Leven[bewerken | brontekst bewerken]

Zijn familie bekleedde de functie van ontvangers van havengelden en bezat landerijen. Ze was gelieerd aan Engelse families met dezelfde naam. De Nederlandse Willem III van Oranje heeft na de slag aan de Boyne ooit nog korte tijd te Kilkenny verblijf gehouden. Op zijn 15e werd Berkeley ingeschreven aan het Trinity College te Dublin. Het curriculum bestond uit zowel klassieke als eigentijdse filosofie, wiskunde en talen. Hij behaalde een B.A.-graad. In 1707 werd hij 'fellow' en behaalde zo zijn M.A.-graad. Berkeley was bevriend met onder anderen sir John Percival en Jonathan Swift. Hij emigreerde in verband met een evangelisatieproject in 1728 naar Newport (Rhode Island, in de tegenwoordige V.S.), maar remigreerde naar Londen in 1731 wegens het uitblijven van toegezegde subsidiegelden. Hij werd drie jaar later tot bisschop van Cloyne benoemd, waar hij gedurende de rest van zijn leven naast andere projecten onder meer een soort utopisch socialisme in de praktijk probeerde te brengen.

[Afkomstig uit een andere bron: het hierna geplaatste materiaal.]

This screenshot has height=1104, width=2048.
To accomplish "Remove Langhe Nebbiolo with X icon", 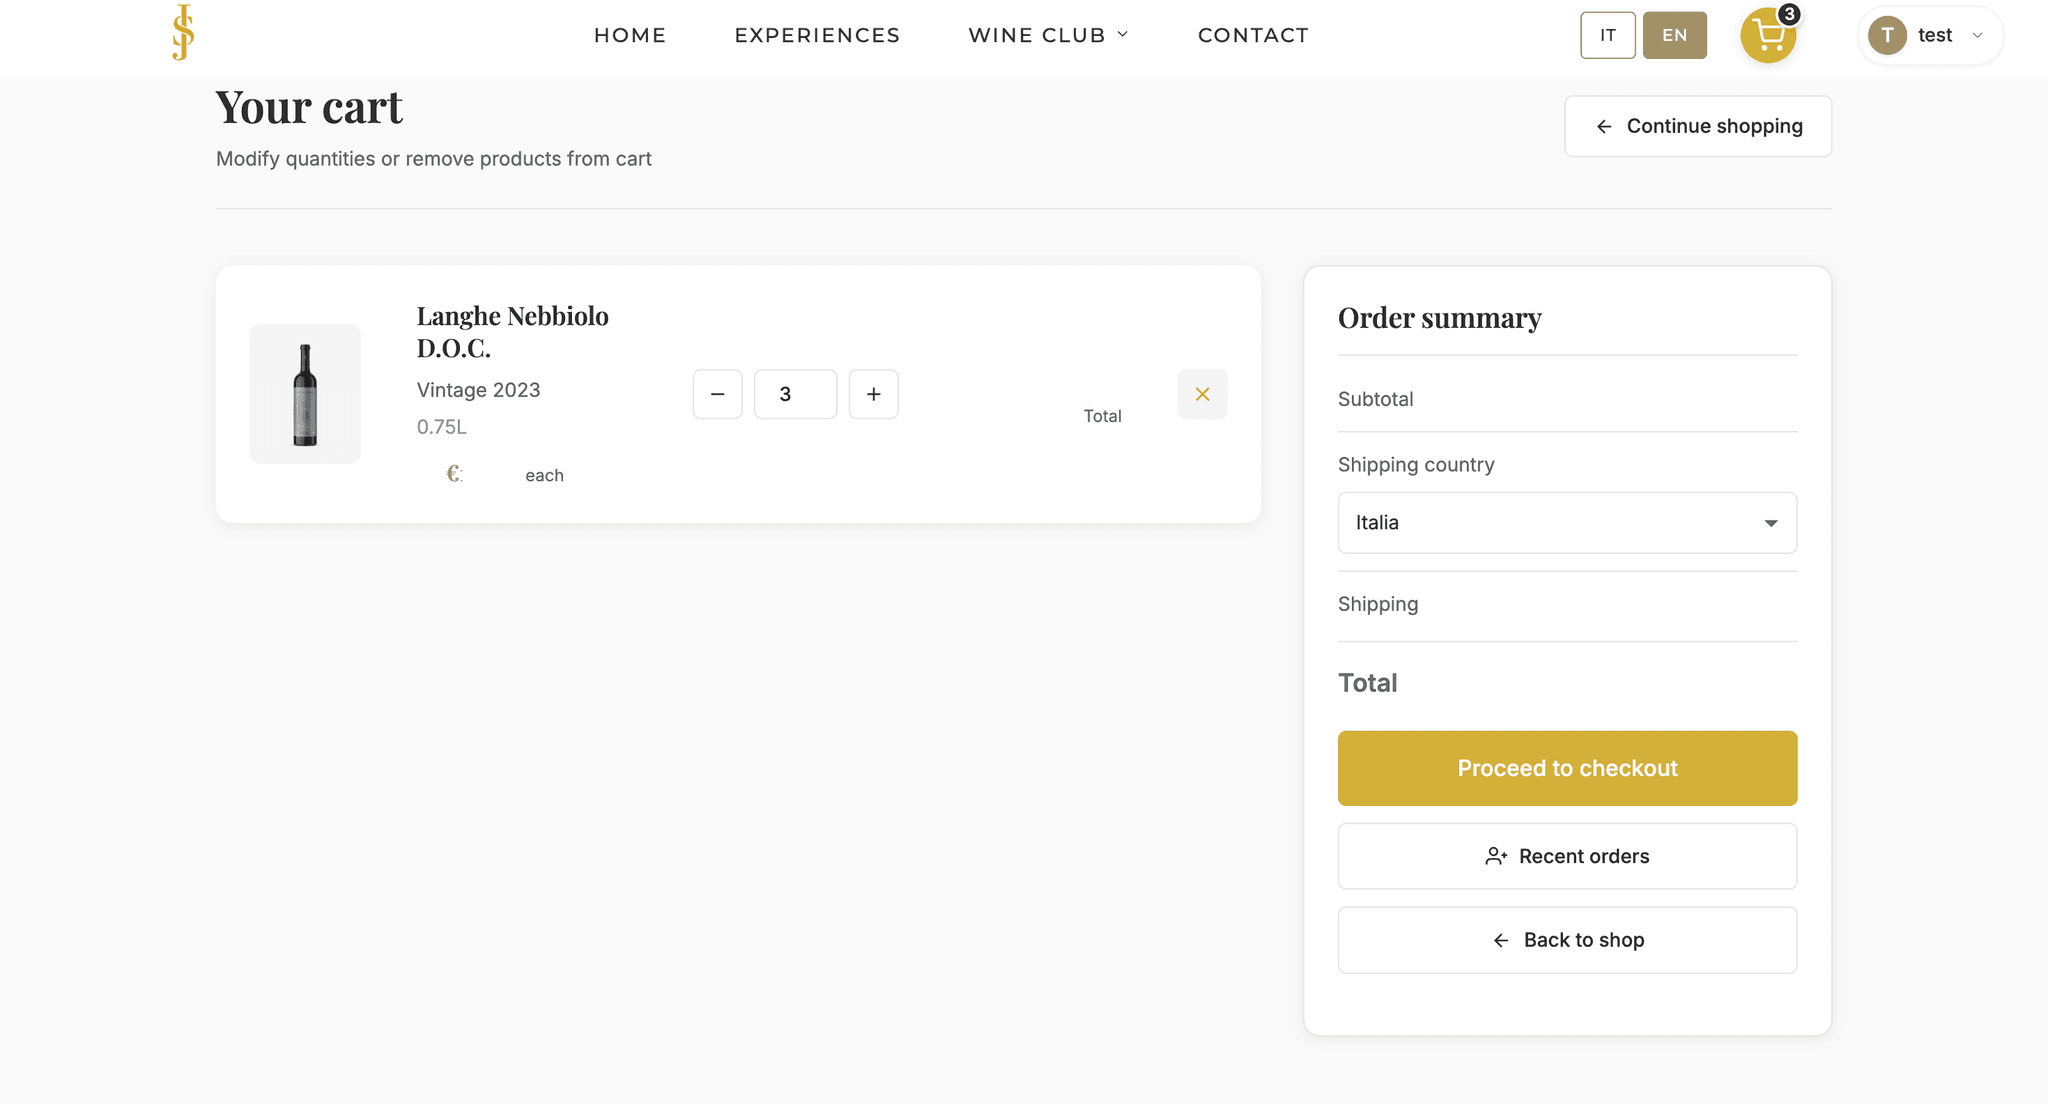I will coord(1202,394).
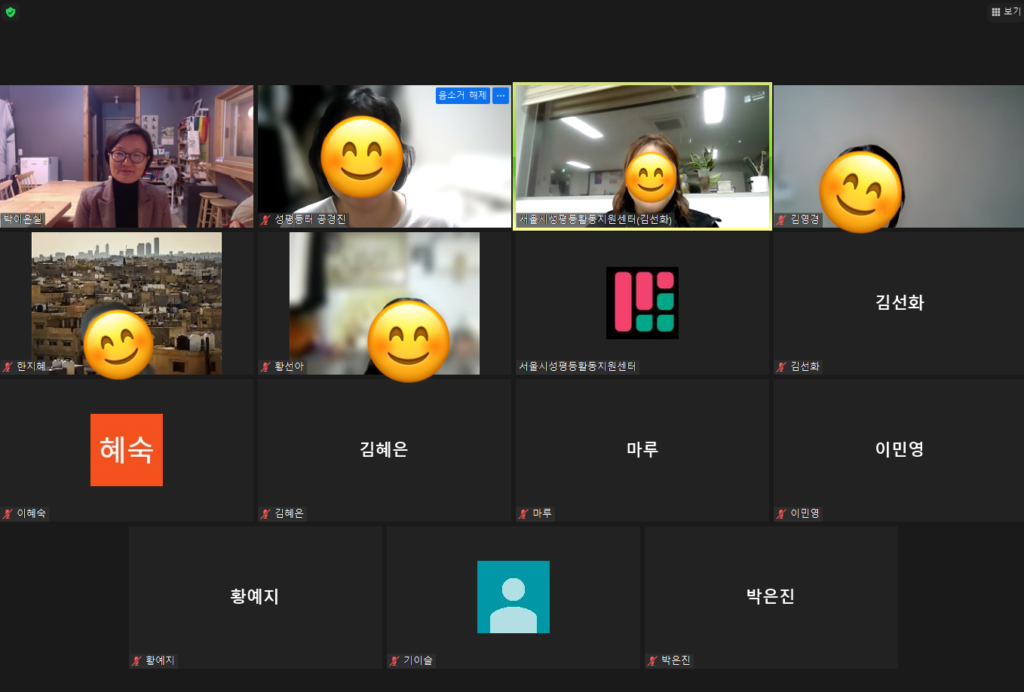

Filosofie[bewerken | brontekst bewerken]

Berkeley is vooral bekend/berucht vanwege zijn immaterialisme. Hij heeft weliswaar niet in deze woorden de tegenstelling tussen materialisme en idealisme gepostuleerd, maar toen dat later (door het marxisme) wel gedaan werd, werd hij vaak als veronderstelde vertegenwoordiger van het idealisme naar voren geschoven. Zijn immaterialisme ging zelfs zover dat hij enkele jaren na het verschijnen van zijn hoofdwerk (A Treatise Concerning the Principles of Human Knowledge) door paters jezuïeten uit Parijs in de "Mémoires de Trévoux" werd beschreven als een extremist die de leer van Nicolas Malebranche ad absurdum voerde en die de leider van een sekte van solipsisten was die buiten het eigen ego niets of niemand een bestaan toekende.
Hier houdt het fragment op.